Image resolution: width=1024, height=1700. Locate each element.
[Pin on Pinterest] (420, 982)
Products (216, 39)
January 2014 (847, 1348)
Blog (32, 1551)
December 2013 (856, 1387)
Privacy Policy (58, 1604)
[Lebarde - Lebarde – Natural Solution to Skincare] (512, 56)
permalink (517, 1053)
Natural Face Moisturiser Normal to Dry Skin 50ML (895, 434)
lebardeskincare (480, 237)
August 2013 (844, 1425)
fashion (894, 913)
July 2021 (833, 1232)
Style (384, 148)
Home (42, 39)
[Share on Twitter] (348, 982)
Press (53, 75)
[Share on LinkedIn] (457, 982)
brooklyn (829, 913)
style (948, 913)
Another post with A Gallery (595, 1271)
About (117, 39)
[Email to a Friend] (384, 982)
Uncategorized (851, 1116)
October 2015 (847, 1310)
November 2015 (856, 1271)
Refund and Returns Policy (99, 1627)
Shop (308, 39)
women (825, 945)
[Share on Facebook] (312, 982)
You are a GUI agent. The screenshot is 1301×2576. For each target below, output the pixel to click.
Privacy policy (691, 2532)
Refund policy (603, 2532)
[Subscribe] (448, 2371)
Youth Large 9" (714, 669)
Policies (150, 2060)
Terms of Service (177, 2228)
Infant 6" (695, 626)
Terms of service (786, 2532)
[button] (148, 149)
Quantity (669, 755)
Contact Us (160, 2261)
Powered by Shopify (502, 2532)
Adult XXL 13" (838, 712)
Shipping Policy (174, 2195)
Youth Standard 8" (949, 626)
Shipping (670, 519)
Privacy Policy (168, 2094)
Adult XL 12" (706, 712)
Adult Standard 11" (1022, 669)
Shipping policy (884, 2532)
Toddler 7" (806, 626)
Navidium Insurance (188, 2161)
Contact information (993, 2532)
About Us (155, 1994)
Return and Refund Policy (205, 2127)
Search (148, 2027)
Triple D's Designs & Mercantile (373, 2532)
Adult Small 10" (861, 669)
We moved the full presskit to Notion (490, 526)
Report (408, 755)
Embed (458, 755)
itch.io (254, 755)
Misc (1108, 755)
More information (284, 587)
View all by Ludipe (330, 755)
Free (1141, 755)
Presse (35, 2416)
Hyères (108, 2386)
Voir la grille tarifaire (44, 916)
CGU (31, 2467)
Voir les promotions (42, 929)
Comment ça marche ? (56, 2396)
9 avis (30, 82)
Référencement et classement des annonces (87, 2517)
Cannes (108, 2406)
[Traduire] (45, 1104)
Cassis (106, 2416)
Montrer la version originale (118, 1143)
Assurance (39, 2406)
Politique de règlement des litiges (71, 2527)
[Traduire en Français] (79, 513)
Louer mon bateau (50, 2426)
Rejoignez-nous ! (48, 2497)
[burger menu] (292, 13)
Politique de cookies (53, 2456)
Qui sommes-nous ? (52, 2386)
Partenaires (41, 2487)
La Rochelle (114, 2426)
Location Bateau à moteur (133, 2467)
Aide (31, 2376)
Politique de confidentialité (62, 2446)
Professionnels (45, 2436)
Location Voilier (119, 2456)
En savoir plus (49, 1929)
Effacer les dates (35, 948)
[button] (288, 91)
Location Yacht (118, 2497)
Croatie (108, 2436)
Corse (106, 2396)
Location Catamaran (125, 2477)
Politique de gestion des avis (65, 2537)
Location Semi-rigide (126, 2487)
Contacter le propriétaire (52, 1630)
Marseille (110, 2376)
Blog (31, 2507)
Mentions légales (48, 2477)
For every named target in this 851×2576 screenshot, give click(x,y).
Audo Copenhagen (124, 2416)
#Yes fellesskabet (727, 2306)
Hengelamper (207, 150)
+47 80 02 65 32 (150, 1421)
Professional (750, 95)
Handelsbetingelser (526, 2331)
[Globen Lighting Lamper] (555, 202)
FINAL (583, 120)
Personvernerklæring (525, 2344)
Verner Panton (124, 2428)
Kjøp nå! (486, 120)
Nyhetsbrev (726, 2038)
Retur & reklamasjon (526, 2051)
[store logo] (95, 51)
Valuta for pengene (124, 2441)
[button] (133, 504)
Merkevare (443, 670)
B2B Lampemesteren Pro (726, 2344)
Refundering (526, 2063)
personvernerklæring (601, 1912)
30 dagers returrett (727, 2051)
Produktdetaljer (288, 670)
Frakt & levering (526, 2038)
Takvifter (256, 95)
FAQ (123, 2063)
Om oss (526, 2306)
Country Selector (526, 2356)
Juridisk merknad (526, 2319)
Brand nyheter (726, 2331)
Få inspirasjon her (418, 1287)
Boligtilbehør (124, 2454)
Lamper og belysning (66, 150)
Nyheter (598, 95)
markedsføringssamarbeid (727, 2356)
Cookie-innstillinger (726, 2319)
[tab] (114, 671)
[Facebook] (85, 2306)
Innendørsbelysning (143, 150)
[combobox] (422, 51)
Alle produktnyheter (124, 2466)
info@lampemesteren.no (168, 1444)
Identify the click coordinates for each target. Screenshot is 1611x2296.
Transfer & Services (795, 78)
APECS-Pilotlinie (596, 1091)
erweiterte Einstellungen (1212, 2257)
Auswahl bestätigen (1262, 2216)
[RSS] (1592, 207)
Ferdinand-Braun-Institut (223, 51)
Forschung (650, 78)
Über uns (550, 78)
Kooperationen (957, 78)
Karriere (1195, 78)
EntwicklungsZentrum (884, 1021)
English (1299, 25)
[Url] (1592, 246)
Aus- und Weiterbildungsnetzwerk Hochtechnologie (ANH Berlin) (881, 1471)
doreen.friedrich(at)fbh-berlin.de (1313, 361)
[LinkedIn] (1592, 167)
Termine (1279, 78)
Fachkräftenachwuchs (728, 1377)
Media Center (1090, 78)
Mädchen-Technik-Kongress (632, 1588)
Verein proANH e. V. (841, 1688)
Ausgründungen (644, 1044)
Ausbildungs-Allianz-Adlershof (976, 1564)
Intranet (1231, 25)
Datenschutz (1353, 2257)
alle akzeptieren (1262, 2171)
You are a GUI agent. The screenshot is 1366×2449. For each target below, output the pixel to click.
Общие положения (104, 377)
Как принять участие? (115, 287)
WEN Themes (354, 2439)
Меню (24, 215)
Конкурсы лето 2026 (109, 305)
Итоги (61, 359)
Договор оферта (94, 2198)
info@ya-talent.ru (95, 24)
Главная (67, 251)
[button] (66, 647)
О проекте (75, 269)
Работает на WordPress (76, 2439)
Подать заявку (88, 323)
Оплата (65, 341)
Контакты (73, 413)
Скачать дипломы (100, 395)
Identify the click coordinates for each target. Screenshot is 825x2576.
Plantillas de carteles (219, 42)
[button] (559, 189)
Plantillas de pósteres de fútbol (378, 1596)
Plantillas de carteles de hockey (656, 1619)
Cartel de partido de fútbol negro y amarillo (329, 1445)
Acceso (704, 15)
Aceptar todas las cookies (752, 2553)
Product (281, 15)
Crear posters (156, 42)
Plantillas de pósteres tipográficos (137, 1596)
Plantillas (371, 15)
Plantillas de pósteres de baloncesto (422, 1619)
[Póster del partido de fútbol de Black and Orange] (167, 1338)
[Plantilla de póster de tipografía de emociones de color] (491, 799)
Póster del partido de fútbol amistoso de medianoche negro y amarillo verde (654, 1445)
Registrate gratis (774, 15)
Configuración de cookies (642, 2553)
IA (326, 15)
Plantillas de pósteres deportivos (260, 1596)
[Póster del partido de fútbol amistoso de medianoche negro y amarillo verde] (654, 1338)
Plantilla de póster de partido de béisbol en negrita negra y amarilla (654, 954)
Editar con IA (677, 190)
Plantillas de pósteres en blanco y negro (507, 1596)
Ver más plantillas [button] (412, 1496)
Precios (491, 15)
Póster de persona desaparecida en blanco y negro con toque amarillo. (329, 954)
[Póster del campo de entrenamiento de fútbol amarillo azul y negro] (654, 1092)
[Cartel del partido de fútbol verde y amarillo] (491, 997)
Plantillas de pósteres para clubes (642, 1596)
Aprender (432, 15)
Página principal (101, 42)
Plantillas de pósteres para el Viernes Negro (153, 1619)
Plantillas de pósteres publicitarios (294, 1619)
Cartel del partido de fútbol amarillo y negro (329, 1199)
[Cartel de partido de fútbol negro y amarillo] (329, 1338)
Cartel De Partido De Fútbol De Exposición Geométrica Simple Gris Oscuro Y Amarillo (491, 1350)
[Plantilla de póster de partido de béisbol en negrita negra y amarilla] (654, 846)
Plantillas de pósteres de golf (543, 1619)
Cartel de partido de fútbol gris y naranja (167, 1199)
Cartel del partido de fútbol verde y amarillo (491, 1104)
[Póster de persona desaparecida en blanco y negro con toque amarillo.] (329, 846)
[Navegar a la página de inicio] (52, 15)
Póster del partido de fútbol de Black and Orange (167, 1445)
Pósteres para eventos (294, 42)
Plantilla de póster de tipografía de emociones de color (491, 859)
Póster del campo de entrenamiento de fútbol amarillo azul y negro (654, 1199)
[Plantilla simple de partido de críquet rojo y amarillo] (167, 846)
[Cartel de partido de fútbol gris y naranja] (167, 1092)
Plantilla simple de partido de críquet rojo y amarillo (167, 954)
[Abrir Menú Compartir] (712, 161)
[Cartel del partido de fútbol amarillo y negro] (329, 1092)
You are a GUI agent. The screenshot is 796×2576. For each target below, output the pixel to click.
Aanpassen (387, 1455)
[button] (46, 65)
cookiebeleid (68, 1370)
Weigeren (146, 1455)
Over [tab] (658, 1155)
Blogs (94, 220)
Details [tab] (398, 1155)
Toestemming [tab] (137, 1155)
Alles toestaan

ACTIVITY.
Within the entries, find all lines that contain "blanco" and copy each one.

WRITTEN ANSWER.
Plantillas de pósteres en blanco y negro (507, 1596)
Póster de persona desaparecida en blanco y negro con toque amarillo. (329, 954)
[Póster de persona desaparecida en blanco y negro con toque amarillo.] (329, 846)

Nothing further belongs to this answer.